══ INFORMATION ══
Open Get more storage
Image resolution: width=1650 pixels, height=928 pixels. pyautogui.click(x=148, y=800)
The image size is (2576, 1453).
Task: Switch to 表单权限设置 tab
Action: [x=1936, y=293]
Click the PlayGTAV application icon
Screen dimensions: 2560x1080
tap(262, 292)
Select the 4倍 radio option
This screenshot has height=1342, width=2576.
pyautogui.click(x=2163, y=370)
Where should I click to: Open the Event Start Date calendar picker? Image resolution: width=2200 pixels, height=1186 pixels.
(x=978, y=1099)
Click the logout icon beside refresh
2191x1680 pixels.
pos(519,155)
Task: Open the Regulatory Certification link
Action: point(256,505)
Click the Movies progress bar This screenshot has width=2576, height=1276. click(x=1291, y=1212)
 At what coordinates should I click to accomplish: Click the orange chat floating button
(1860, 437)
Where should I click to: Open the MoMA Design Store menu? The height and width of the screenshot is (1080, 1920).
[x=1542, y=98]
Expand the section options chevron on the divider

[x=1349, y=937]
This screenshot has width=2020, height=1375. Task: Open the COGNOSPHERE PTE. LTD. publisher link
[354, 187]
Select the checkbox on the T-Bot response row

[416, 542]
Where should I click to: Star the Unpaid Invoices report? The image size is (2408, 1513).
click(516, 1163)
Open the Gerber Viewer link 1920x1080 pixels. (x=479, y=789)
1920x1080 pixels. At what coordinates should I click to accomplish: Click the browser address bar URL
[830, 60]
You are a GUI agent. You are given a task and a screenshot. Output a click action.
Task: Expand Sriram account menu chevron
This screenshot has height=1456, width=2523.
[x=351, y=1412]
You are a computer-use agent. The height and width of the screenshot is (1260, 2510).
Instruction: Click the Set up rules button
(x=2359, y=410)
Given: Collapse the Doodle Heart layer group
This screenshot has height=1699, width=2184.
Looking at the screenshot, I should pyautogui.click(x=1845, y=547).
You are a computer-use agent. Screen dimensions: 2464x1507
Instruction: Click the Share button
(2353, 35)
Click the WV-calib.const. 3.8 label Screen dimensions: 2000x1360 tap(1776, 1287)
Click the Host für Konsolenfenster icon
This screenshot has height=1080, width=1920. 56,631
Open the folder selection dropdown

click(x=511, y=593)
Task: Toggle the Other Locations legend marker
═══
_WHAT THIS TASK INVOLVES_: Once you find the string "computer" in a line of the records, copy that line.

_SOLVED EXERCISE_:
You are a computer-use agent. The height and width of the screenshot is (1260, 2510).
You are a computer-use agent. Screen dimensions: 2464x1507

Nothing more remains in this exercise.